The reciprocal function is the simplest case of a \textit{rational function}, that will be discussed
in Chapter 2, and we will not include it here.
This leaves us with the other five basic parent functions: the square, cube, square root,
cube root, and absolute value.
First we need to determine if there is a shift. To do this, we need to identify a special,
key point of the graph, that we will call the \textit{base point \(P\)}.
For the square function \(x^2\) and the absolute value function \(|x|\),
the base point \(P\) is the \textit{vertex}, that is the lowest point on the graph.
\[
\begin{array}{cc}
\img{U1_11F35.jpg}{}{6em}{} &\hspace{3ex} \img{U1_11F39.jpg}{}{12em}{}
\end{array}
\]
For the square root function, use the beginning of the graph as base point \(P\), and for the cube and
cube root functions use the point where the graph ``flips'', meaning that the curve
changes from bending down to bending up, or from up to down.
\[
\begin{array}{ccc}
\img{U1_11F36.jpg}{}{8em}{} & \hspace{3ex} \img{U1_11F37.jpg}{}{5em}{}
& \hspace{3ex} \img{U1_11F38.jpg}{}{14em}{}
\end{array}
\]
\subsection{Stretching and compressing}
If the graph is only shifted (and possibly reflected, which is easily spotted from the shape), without any
stretching or compressing, the base point \(P\) is all we
need to find the formula for the graph.
To determine if there is a stretching or a compression, look at the grid points
immediately top right, top left, bottom right or bottom left of the base point \(P\). We call these points the \textit{neighboring} points of \(P\). If there is no stretching or compression,
the graph must go through at least one of the neighboring points. If it doesn't, there is some stretching
or compression.
\begin{example}
The following graphs are all obtained by some simple transformations of some basic function.
\[
\begin{array}{cccc}
\img{U1_11F48.png}{}{12em}{} &
\img{U1_11F49.png}{}{12em}{} &
\img{U1_11F50.png}{}{12em}{} &
\img{U1_11F51.png}{}{12em}{} \\
\mbox{a. } & \mbox{b. } & \mbox{c. } & \mbox{d. }
\end{array}
\]
The graphs in a. and c. do not go through any of the neighboring points of \(P\), so there must be some
stretching or compression.

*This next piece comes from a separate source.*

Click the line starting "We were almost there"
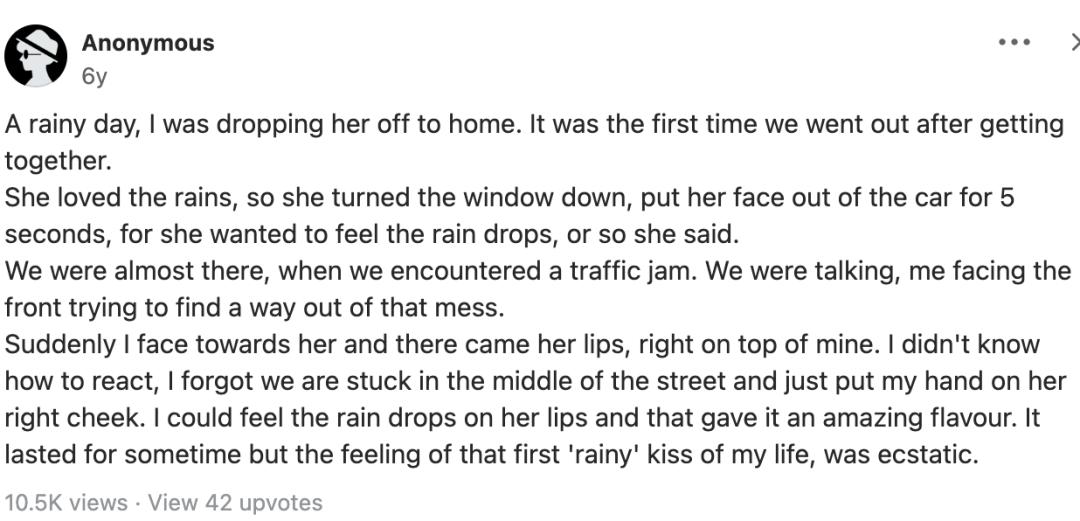 pyautogui.click(x=538, y=271)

The graphs in b. and d. go through a neighboring point, so there is no stretching or
compression.
\end{example}
\begin{example}
Use the graph of \(f(x) = \sqrt{x}\) to write an equation for the function whose graph is shown below:
\[\img{U1_11F52.png}{}{14em}{}\]
This graph is a transformation of the parent function \(f(x) = \sqrt{x}\). The base point is \(P=(-3,2)\).
Because the graph goes through a neighboring point of \(P\), there is no stretching or compression.
The transformations are:
reflecting across the \(x\)-axis, shifting left \(3\) units, and shifting up \(2\) units. Therefore, the equation for the function is \(\fbox{\(f(x) = -\sqrt{x + 3} + 2\)}\).
\end{example}
If the graph is stretched or compressed, we need a second point. To see how this is done, we first need to note some properties of our basic parent functions.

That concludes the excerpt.